■ Exercise directions ■
Search the entries for the word "toolbar". Copy every line that holds it.

>>>

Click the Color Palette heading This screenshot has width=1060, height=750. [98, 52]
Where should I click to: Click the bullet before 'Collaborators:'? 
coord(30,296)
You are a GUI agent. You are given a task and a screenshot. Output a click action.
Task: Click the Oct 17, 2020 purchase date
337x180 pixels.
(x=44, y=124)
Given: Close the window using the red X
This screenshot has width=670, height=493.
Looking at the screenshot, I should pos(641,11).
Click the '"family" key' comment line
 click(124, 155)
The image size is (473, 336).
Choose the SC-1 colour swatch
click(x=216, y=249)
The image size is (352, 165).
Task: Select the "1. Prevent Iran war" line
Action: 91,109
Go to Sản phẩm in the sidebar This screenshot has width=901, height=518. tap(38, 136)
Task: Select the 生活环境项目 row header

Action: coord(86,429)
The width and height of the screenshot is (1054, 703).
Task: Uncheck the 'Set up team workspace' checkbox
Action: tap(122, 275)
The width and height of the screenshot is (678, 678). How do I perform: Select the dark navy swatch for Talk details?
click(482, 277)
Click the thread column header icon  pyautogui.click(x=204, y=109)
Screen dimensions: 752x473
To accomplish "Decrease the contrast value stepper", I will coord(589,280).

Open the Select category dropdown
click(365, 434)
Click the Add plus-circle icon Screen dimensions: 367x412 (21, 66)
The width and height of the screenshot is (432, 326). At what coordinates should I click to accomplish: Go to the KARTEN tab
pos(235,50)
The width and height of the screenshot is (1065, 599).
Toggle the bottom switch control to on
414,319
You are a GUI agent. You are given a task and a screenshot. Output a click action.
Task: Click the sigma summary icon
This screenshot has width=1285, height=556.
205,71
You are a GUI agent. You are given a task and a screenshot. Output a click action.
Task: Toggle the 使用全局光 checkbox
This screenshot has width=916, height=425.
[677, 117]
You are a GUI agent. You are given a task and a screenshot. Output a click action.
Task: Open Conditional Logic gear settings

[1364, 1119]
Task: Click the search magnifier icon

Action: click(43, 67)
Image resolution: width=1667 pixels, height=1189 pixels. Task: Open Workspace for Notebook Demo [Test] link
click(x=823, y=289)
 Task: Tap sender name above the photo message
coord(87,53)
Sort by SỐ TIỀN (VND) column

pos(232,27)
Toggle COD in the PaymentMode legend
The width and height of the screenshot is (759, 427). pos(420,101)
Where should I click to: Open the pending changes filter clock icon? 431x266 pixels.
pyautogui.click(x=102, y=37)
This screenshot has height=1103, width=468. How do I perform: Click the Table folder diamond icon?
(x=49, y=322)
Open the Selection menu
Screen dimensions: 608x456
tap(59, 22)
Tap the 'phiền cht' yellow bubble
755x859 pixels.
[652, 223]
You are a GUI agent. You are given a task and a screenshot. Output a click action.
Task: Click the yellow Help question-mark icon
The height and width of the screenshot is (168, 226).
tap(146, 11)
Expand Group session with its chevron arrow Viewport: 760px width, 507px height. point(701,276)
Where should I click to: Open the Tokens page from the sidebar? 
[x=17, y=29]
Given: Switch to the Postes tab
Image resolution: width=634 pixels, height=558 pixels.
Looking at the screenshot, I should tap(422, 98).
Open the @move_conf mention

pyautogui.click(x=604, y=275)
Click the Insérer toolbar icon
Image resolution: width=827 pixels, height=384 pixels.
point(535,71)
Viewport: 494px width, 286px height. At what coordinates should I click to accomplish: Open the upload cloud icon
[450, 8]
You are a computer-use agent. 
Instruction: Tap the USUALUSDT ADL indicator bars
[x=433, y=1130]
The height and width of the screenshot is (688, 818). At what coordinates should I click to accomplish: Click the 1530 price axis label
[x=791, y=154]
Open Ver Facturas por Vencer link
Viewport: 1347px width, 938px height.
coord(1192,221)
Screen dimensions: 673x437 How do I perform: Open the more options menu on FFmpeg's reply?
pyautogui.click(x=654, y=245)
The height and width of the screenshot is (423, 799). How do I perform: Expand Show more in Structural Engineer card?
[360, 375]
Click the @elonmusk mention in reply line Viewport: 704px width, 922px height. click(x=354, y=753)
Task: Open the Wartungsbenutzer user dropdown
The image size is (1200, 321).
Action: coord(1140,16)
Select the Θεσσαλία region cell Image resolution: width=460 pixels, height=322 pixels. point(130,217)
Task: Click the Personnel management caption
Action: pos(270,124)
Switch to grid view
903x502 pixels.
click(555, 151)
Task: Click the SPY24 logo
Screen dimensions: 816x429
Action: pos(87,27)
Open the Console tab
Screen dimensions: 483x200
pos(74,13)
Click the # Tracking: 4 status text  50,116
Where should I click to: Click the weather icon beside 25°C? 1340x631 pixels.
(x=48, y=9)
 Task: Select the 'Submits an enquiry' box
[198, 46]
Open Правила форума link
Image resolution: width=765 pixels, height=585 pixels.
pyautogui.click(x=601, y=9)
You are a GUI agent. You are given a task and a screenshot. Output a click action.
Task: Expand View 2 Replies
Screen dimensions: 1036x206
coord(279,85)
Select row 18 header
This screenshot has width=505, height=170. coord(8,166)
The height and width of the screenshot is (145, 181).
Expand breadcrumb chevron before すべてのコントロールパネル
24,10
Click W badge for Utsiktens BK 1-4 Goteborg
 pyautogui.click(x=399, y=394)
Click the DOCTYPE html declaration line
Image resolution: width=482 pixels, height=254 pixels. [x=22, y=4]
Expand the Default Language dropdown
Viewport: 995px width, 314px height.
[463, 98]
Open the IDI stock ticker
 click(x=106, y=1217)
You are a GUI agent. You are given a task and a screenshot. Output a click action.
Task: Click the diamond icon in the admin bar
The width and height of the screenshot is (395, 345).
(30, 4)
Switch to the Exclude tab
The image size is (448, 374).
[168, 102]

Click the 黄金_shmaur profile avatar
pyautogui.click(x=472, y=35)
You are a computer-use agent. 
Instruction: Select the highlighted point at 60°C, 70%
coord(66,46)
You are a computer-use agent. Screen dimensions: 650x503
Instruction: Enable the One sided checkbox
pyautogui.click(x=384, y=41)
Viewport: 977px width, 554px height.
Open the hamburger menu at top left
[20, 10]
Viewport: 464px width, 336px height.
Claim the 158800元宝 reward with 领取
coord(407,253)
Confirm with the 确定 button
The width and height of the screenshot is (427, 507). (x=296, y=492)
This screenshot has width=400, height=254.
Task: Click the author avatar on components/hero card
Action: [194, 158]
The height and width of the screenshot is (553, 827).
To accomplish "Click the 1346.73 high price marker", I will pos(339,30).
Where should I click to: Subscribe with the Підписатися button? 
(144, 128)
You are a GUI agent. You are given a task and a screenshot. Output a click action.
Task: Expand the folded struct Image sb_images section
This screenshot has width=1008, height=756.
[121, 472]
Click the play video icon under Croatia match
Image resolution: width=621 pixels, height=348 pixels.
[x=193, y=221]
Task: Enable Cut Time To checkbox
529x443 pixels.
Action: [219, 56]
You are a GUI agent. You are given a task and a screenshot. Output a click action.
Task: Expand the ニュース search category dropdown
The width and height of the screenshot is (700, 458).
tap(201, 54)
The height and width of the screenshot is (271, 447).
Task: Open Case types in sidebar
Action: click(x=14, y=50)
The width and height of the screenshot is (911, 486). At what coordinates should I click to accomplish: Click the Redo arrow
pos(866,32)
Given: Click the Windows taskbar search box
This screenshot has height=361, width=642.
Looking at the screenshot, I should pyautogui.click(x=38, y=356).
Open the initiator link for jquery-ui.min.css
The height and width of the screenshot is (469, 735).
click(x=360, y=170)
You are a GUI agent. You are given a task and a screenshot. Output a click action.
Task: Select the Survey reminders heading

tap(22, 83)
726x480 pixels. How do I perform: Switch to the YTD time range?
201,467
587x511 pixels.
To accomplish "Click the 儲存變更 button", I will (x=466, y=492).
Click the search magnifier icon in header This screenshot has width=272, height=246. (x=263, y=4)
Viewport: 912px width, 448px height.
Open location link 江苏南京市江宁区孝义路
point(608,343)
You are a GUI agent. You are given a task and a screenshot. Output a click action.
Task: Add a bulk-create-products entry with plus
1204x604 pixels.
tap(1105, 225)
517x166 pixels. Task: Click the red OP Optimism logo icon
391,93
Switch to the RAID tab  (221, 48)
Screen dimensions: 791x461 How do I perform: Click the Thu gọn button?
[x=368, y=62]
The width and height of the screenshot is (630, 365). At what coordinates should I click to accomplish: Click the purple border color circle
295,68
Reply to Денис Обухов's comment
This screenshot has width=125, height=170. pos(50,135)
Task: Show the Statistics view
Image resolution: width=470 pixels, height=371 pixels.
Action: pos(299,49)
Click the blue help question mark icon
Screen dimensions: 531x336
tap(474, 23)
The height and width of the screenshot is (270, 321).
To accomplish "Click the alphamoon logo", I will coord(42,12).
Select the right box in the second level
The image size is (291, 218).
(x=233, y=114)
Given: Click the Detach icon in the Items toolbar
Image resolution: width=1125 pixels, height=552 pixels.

<<<

■ Result of this exercise ■
Click the Insérer toolbar icon
Given: Click the Detach icon in the Items toolbar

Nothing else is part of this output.